President pro tempore of the Montana Senate
- Incumbent
- Assumed office January 2, 2023
- Preceded by: Jason Ellsworth

Member of the Montana Senate from the 18th district
- Incumbent
- Assumed office January 6, 2025

Member of the Montana Senate from the 19th district
- In office January 7, 2019 – January 6, 2025
- Preceded by: Eric Moore

Personal details
- Born: 1987 (age 38–39) Miles City, Montana, U.S.
- Party: Republican
- Education: Columbia University (BA) Middlesex University (MPP)

Military service
- Allegiance: United States
- Branch/service: United States Marine Corps
- Battles/wars: Iraq War

= Kenneth Bogner =

American politician (born 1987)

Kenneth Bogner is an American politician from the state of Montana. He is a Republican member and President Pro Tempore of the Montana Senate, representing the 18th district.

==Early life and career==
Bogner served in the United States Marine Corps as a combat engineer. He completed two tours of duty in the Middle East during the Iraq War. After he completed his military service, Bogner utilized the G.I. Bill to earn his bachelor's degree in political science from Columbia University. He also earned a Master of Public Policy from Middlesex University. He returned to Montana and served as chief of staff for the majority leader of the Montana Senate and then as a field representative for Steve Daines.
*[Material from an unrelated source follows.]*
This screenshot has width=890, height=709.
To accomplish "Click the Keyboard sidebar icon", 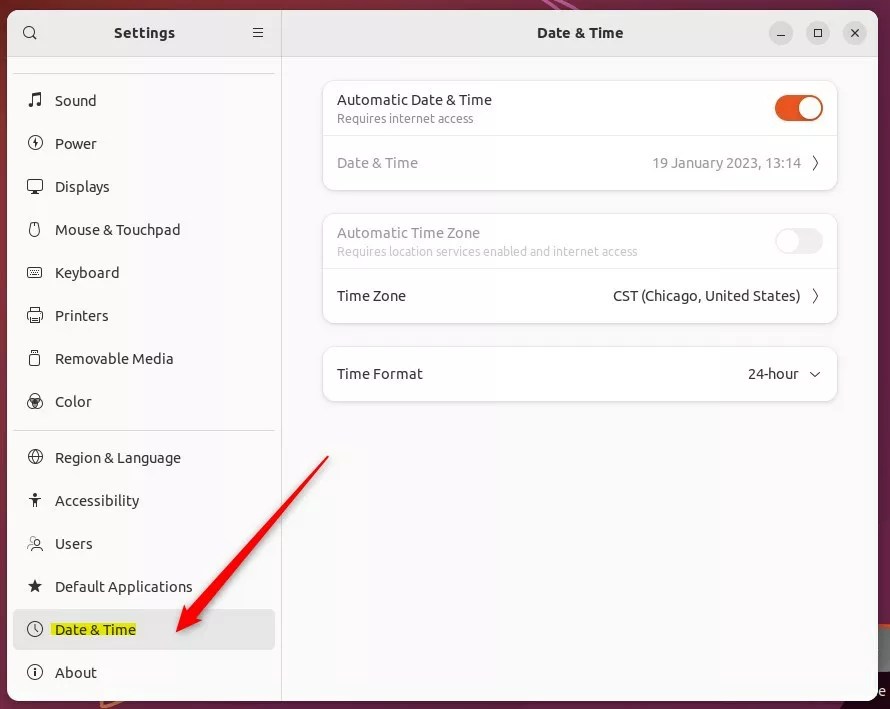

==Montana State Legislature==
Bogner was elected to the Montana Senate in 2018 and has served as President Pro Tempore since 2023. Albert Olszewski selected Bogner as his running mate in the 2020 Montana gubernatorial election.

During the 2021 legislative session, Bogner sponsored legislation to submit a constitutional amendment to explicitly include electronic data and communications in search and seizure protections. A majority of Montana voters approved the constitutional amendment in 2022.

In 2023, Montana Governor Greg Gianforte signed a bill sponsored by Bogner and passed by the state legislature, which prohibits U.S. foreign adversaries from purchasing critical infrastructure or agricultural land in Montana.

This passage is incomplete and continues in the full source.